— Begin DATA LISTING —
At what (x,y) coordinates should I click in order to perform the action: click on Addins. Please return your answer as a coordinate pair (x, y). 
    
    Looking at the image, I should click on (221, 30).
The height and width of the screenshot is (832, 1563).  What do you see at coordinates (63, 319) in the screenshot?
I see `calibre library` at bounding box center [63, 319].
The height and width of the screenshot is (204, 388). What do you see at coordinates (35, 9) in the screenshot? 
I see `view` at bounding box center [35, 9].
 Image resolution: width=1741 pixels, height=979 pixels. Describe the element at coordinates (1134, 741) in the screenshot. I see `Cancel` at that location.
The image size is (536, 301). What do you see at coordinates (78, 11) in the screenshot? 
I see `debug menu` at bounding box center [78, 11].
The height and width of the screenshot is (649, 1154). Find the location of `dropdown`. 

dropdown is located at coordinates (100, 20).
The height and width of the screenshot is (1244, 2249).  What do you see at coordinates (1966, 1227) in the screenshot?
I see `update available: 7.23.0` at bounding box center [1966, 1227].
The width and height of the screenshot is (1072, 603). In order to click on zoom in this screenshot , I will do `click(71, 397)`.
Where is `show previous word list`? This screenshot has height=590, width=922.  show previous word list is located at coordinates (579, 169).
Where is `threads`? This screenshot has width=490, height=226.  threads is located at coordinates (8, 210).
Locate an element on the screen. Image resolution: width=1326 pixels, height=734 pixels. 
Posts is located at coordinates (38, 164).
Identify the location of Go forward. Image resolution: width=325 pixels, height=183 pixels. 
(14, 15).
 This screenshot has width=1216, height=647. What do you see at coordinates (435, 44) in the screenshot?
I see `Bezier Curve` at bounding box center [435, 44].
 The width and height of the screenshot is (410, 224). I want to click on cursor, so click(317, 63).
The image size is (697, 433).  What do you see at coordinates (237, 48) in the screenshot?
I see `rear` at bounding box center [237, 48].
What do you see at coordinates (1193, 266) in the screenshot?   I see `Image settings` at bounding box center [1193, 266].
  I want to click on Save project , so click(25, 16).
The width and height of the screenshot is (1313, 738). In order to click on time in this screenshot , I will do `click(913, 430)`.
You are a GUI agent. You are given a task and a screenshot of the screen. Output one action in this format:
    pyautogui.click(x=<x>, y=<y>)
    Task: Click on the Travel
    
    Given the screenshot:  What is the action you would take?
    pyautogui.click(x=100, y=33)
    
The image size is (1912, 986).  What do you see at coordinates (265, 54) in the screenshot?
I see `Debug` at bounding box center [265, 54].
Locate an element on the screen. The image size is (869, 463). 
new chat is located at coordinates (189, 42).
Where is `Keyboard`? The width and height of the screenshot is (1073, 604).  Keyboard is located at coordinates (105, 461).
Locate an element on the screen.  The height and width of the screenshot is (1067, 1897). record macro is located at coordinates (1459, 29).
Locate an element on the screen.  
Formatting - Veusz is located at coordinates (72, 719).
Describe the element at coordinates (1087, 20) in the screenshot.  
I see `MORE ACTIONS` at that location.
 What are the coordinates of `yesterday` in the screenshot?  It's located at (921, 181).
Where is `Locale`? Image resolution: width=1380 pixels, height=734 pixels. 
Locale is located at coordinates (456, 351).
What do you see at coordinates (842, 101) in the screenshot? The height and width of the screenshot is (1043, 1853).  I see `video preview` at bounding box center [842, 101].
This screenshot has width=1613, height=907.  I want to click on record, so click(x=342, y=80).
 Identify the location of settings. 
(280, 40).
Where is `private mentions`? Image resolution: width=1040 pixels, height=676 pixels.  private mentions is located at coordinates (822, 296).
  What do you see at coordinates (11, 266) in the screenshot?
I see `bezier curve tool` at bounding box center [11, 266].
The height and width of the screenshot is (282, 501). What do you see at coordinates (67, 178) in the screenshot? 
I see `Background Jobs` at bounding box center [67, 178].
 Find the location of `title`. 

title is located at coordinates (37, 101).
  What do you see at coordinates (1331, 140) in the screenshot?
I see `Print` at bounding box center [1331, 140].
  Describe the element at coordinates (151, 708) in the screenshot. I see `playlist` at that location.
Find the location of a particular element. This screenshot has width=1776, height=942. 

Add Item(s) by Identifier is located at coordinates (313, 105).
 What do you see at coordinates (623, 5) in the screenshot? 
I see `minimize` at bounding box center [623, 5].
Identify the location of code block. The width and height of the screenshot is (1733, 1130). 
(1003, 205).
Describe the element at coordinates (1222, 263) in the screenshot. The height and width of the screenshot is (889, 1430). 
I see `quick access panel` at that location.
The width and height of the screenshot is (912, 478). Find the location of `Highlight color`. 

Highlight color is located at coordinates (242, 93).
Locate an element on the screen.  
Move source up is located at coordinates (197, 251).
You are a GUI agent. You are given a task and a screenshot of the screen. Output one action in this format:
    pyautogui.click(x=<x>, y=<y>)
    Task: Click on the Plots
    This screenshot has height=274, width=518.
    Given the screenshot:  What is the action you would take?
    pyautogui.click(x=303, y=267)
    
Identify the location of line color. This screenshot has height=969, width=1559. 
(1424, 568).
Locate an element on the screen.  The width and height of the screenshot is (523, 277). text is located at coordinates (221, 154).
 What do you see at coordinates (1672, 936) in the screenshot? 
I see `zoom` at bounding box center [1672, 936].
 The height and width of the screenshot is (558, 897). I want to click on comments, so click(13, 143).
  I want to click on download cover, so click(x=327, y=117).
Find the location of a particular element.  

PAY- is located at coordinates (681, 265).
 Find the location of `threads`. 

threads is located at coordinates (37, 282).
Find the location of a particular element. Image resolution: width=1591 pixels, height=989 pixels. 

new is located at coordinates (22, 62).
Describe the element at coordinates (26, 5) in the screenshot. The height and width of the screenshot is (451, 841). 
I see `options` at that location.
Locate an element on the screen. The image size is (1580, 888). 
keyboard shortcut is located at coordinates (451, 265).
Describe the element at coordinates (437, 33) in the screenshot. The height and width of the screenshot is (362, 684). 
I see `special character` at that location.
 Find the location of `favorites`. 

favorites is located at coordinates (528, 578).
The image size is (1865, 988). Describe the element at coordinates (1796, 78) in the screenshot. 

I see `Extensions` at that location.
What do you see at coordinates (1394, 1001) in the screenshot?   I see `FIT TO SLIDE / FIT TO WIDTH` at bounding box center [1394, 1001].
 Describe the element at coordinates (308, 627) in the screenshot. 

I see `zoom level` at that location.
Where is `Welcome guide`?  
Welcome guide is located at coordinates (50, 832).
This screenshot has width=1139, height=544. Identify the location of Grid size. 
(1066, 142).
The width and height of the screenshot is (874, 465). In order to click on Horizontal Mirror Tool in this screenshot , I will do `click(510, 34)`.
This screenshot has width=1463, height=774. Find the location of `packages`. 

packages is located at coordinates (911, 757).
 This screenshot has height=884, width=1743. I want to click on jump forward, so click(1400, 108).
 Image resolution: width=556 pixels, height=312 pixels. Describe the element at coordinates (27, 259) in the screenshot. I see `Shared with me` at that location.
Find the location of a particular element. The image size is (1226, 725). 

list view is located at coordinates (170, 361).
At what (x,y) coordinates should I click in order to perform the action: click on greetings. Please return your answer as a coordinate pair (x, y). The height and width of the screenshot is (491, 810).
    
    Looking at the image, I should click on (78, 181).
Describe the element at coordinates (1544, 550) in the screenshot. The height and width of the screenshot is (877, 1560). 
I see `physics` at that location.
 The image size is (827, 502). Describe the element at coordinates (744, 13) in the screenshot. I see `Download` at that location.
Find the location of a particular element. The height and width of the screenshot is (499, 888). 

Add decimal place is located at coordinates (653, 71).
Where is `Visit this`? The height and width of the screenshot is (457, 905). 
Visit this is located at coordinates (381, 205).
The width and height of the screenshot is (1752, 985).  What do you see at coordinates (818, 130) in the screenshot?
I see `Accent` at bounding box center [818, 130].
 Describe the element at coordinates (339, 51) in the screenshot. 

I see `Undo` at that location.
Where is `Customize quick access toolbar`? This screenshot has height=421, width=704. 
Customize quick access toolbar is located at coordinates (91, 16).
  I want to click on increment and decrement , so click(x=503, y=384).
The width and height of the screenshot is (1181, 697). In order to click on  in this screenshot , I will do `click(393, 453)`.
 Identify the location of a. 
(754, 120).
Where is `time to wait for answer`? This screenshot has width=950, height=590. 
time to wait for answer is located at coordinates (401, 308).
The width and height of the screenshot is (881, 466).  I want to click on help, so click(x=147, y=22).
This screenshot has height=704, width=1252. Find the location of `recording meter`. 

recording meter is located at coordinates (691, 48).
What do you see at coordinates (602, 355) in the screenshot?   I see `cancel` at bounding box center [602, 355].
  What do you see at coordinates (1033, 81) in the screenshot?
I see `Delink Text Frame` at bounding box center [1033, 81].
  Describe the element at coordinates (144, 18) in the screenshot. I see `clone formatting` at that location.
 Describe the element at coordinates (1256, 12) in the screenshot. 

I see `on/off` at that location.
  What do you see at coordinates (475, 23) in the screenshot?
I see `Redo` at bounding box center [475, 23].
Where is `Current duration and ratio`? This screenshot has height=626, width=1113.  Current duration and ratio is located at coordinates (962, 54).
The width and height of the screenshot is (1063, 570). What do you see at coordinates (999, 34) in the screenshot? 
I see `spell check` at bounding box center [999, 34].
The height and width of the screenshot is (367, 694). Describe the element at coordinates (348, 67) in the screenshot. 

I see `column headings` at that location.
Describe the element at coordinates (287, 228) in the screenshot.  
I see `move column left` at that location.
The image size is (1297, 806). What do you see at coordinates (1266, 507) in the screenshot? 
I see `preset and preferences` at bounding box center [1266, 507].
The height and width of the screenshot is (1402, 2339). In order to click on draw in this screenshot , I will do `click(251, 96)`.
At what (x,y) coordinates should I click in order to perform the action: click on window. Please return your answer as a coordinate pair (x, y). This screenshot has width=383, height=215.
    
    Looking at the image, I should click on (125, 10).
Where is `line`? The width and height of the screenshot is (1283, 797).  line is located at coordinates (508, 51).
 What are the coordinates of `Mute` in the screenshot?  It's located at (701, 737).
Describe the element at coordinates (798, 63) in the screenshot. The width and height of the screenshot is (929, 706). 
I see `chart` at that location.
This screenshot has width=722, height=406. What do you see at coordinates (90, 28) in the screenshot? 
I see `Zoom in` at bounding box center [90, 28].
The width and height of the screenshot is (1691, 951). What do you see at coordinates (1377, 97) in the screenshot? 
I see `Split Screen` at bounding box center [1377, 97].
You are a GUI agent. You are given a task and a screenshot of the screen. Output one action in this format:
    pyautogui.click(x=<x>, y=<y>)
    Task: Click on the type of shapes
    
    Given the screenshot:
— End DATA LISTING —
PROBLEM TO SOLVE —
Rewrite the data from the line containing "The image size is (697, 433)." through the line containing "center [265, 54].", replacing "GUI agent" with "desktop assistant" and leaving everything else unchanged.

SOLUTION FOR THIS PROBLEM —
The image size is (697, 433).  What do you see at coordinates (237, 48) in the screenshot?
I see `rear` at bounding box center [237, 48].
What do you see at coordinates (1193, 266) in the screenshot?   I see `Image settings` at bounding box center [1193, 266].
  I want to click on Save project , so click(25, 16).
The width and height of the screenshot is (1313, 738). In order to click on time in this screenshot , I will do `click(913, 430)`.
You are a desktop assistant. You are given a task and a screenshot of the screen. Output one action in this format:
    pyautogui.click(x=<x>, y=<y>)
    Task: Click on the Travel
    
    Given the screenshot:  What is the action you would take?
    pyautogui.click(x=100, y=33)
    
The image size is (1912, 986).  What do you see at coordinates (265, 54) in the screenshot?
I see `Debug` at bounding box center [265, 54].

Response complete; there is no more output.